A smart parenting tip is to think small instead. You can’t eat a serving of peas without eating a single pea first, so why not get your kids to do exactly that?

Serving incredibly small portions, such as one bean or one pea rather than an entire serving, is a proven way to slowly get your children to adopt healthy eating practices. Reward these baby steps by following the consumption of the dreaded vegetable or fruit with some type of food your child loves as a reward.

4 – You Have To Practice What You Preach

Gone are the days when you can tell your child, “Do as I say, not as I do.” Kids, especially very young children, want to emulate their parents. Toddlers unconsciously look at the world around them and mimic the behaviors and choices they see adults making. 

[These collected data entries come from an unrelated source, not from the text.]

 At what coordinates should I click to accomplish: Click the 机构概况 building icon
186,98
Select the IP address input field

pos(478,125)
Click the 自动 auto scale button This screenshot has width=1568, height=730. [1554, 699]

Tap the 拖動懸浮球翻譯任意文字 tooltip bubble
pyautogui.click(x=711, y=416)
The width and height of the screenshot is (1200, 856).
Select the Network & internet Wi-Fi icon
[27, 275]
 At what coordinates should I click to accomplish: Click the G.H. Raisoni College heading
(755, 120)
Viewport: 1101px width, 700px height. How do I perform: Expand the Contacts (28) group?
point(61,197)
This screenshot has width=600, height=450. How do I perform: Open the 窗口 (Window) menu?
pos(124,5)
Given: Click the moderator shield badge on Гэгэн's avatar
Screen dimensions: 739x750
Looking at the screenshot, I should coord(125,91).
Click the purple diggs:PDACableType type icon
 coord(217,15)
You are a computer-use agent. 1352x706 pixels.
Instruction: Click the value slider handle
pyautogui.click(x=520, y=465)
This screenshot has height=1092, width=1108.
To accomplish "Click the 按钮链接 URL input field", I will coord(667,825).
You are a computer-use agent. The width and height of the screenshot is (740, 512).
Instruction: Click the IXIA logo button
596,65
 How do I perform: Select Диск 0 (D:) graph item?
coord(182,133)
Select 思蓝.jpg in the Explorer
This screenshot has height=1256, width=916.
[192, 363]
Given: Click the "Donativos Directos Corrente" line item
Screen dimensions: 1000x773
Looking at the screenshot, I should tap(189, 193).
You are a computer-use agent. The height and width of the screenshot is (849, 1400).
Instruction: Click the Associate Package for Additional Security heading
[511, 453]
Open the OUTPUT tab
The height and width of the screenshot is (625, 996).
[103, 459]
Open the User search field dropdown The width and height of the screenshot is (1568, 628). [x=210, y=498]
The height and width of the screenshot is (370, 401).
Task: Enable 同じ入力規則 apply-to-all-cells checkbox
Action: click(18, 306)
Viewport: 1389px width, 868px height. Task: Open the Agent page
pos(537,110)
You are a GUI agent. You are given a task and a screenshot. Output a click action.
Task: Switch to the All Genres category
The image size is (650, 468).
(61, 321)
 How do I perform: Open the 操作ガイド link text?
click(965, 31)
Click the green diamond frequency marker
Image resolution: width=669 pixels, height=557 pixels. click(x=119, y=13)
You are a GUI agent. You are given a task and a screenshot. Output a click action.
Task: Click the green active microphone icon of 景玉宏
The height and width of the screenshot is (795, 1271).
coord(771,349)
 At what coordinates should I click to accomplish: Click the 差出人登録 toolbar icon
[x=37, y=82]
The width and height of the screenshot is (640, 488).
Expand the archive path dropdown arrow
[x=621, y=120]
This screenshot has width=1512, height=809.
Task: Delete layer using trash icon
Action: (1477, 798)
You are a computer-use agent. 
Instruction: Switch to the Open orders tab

This means your young children see and hear a lot more than you may realize, and what they see you doing is what they desire to do.

This is a very natural learning mechanism. Baby bears grow up doing what their parents do. The same is true with dogs and cats, and your child is going to be more likely to adopt a healthy eating practice if you do so first. If you want to give your children the gift of happier, longer, healthier lives, start eating right yourself. 

Before you say anything about why you are eating the way you do, simply change what you’re eating at mealtime. 

Eat more healthy food and less processed food. Drink lots of water. Rave about how good fresh fruits and vegetables, lean meats, nuts and seeds taste. Your child may begin eating that way when you lead by example without you having to engage in a battle of wills every time breakfast, lunch or dinner is served.